[Problem to solve] Look through the lines below; wherever the word "agent" appears, copy that line.

[Available data]
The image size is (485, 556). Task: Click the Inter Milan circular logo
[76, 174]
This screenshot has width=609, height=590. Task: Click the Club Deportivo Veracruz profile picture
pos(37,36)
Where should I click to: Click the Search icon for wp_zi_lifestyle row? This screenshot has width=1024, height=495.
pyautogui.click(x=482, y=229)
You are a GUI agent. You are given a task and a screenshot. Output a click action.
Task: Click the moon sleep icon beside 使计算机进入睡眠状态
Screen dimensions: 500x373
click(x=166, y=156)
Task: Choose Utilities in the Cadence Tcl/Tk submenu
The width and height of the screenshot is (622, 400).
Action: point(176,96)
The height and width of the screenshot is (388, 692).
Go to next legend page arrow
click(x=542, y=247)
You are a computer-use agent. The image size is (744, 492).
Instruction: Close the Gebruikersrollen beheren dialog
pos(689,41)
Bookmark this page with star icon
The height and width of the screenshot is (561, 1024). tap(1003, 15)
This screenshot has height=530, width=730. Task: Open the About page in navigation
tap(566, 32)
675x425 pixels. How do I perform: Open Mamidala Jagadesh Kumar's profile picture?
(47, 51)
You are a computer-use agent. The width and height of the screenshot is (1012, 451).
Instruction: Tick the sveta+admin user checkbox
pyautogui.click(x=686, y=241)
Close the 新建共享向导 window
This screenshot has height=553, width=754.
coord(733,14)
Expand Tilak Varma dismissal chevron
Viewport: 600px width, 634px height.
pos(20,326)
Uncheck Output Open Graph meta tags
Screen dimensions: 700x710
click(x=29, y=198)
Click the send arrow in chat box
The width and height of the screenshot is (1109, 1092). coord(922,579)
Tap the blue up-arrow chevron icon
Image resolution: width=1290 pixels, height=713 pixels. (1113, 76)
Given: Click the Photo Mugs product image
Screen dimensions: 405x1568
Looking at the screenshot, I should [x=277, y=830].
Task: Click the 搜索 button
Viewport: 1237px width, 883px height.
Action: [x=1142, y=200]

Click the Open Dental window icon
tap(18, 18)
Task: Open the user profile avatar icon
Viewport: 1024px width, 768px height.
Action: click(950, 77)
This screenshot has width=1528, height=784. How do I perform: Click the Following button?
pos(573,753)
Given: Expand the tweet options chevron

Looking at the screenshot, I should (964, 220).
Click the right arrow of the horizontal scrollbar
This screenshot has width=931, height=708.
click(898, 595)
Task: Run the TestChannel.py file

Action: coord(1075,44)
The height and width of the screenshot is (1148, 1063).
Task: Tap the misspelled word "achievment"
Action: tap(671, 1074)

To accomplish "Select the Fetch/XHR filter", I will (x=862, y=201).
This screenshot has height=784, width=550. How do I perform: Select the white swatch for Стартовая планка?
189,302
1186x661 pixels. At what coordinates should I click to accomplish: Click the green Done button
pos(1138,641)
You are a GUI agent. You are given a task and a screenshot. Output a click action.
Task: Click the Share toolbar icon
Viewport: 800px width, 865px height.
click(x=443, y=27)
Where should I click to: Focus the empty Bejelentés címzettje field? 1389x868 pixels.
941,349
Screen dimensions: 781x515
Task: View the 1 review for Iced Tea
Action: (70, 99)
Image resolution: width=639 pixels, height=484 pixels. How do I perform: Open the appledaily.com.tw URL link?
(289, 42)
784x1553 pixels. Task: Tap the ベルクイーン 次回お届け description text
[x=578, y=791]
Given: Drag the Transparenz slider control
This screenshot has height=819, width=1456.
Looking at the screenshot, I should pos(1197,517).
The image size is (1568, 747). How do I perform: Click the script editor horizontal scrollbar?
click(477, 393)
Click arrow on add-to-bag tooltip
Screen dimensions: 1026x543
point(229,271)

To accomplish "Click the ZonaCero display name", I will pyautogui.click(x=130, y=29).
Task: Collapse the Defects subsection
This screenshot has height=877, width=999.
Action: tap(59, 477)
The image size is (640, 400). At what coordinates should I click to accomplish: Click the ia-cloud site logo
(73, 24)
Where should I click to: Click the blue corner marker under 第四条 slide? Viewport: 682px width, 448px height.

[Answer to the problem]
You are a GUI agent. You are given a task and a screenshot. Output a click action.
You are a computer-use agent. The image size is (744, 492).
You are a computer-use agent. The width and height of the screenshot is (1012, 451).
You are a GUI agent. You are given a task and a screenshot. Output a click action.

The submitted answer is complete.